## [Task to carry out]
A faithful copy of the whole listing is the goal. Match it exactly.
Segment Open
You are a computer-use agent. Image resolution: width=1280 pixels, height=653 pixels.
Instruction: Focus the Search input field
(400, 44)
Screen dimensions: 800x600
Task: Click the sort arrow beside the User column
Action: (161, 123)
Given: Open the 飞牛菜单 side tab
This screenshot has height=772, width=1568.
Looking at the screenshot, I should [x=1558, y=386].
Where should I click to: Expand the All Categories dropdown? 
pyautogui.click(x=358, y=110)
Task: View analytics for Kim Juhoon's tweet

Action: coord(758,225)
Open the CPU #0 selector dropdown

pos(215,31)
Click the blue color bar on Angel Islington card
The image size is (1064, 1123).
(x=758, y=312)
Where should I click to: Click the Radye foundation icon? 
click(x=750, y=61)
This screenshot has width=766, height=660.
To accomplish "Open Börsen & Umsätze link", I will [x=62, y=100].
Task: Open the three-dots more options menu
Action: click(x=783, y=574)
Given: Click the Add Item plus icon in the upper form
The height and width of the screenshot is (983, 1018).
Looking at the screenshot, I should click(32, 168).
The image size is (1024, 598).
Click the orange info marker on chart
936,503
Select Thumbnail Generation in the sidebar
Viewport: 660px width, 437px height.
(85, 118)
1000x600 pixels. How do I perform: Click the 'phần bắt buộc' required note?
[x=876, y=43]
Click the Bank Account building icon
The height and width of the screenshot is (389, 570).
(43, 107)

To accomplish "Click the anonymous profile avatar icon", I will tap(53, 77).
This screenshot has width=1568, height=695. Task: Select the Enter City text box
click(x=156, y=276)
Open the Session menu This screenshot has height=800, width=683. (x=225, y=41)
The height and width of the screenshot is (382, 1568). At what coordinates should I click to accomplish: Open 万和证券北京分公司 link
Segment Closed
## [Exercise answer]
You are a computer-use agent. Image resolution: width=1280 pixels, height=653 pixels.
Instruction: Focus the Search input field
(400, 44)
Screen dimensions: 800x600
Task: Click the sort arrow beside the User column
Action: (161, 123)
Given: Open the 飞牛菜单 side tab
This screenshot has height=772, width=1568.
Looking at the screenshot, I should [x=1558, y=386].
Where should I click to: Expand the All Categories dropdown? 
pyautogui.click(x=358, y=110)
Task: View analytics for Kim Juhoon's tweet

Action: coord(758,225)
Open the CPU #0 selector dropdown

pos(215,31)
Click the blue color bar on Angel Islington card
The image size is (1064, 1123).
(x=758, y=312)
Where should I click to: Click the Radye foundation icon? 
click(x=750, y=61)
This screenshot has width=766, height=660.
To accomplish "Open Börsen & Umsätze link", I will [x=62, y=100].
Task: Open the three-dots more options menu
Action: click(x=783, y=574)
Given: Click the Add Item plus icon in the upper form
The height and width of the screenshot is (983, 1018).
Looking at the screenshot, I should click(32, 168).
The image size is (1024, 598).
Click the orange info marker on chart
936,503
Select Thumbnail Generation in the sidebar
Viewport: 660px width, 437px height.
(85, 118)
1000x600 pixels. How do I perform: Click the 'phần bắt buộc' required note?
[x=876, y=43]
Click the Bank Account building icon
The height and width of the screenshot is (389, 570).
(43, 107)

To accomplish "Click the anonymous profile avatar icon", I will tap(53, 77).
This screenshot has width=1568, height=695. Task: Select the Enter City text box
click(x=156, y=276)
Open the Session menu This screenshot has height=800, width=683. (x=225, y=41)
The height and width of the screenshot is (382, 1568). At what coordinates should I click to accomplish: Open 万和证券北京分公司 link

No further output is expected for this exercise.